¿El final de un Rey o de la Monarquía?
Con la desaparición de Adolfo Suárez se ha escenificado la amortización de uno de los periodos más luminosos de la historia política española de los últimos tiempos. Quizás a falta de la interpretación final de algunos episodios, hay coincidencia en afirmar que la transición constituye ya un dato histórico imprescindible, pero solo pendiente de archivo. Lo cual nos lleva a pensar que también el otro gran protagonista de ese periodo ha de pasar igualmente a la historia como valor amortizado. Hablamos del rey y de una amortización que también acaba de producirse.
Sin lugar a dudas, esta España de ahora, en que todo se cuestiona, no es la misma que proclamó rey a Juan Carlos I en 1975, y le otorgó un aval infinito para liderar la transición a la democracia. Ahora no podría hacerlo, sencillamente porque no recibiría el mismo apoyo de la sociedad.
Dicho de otra manera, este rey sería identificado hoy como el último vestigio de la dictadura de Franco aún en pie, es decir, una anomalía.

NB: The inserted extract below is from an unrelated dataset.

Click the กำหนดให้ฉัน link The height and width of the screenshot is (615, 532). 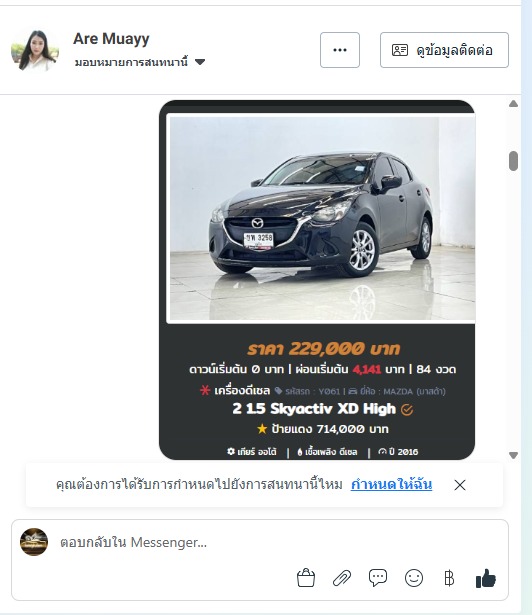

Se diría que toda la misión histórica del último Borbón ha consistido en promover el advenimiento de la democracia a nuestro país, y una vez cumplida, su figura no ha podido acomodarse a los nuevos tiempos. Su intervención, otrora decidida en sucesos de trascendencia, se ha desdibujado para cuestiones de Estado también de indudable importancia. El reto soberanista catalán sólo es un ejemplo más de los sonoros silencios del monarca en asuntos vitales para el país. Y el problema es que ya quedaba poco en sus manos para contribuir a cambiar esa percepción.
Juan Carlos de Borbón, sin embargo, no ha sido víctima de los tiempos cambiantes ni de esta sociedad convulsa atemorizada por la crisis, sino de su propia realidad y la de su entorno más cercano. El carácter extravertido que tantas puertas le abrió al comienzo de su reinado, finalmente ha sido la causa de su desprestigio y debilidad.

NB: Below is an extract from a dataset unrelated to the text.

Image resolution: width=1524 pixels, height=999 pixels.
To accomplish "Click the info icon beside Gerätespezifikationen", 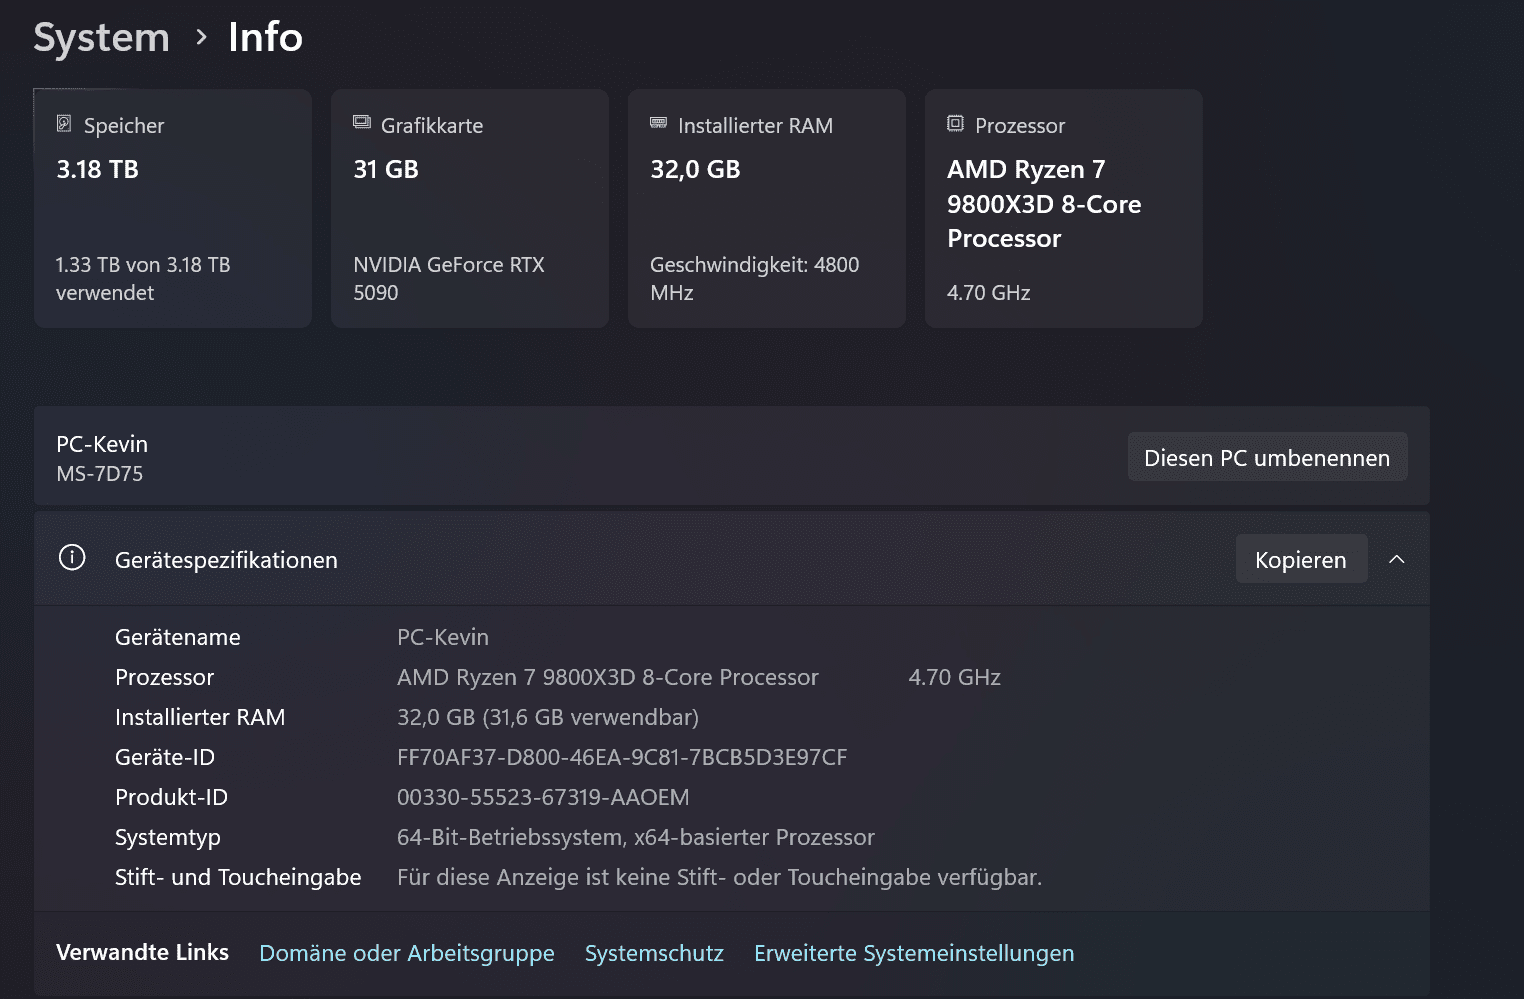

La última monarquía española ha sido una institución creada a la medida de su titular, y eso resultaba peligroso. Bien es cierto, que las leyes, un tanto difusas sobre las atribuciones del jefe del Estado, seguramente han contribuido a relajar la disciplina de la corona. Pero la Familia Real nunca debió olvidar que, en un Estado constitucional, es el pueblo el que entrega y retira el favor a la corona, y no al revés.
A diferencia de lo sucedido en otras épocas históricas, la vida privada del monarca ya no ha sido posible mantenerla a salvo del juicio de la opinión pública, especialmente en el caso de actitudes y comportamientos impropios, suyos o de los miembros de su familia. La transparencia no constituye solo un bien necesario, sino inevitable, más allá incluso de la propia ley.
Desde el análisis sereno, la renuncia del rey puede calificarse como un último servicio de don Juan Carlos a la sociedad española, para evitar el creciente desgaste de la corona. El problema ahora será dilucidar si la abdicación llega a tiempo y si realmente obedece a un ejercicio de generosidad. De no ser así, Felipe VI, y toda la institución monárquica, habrá perdido su oportunidad.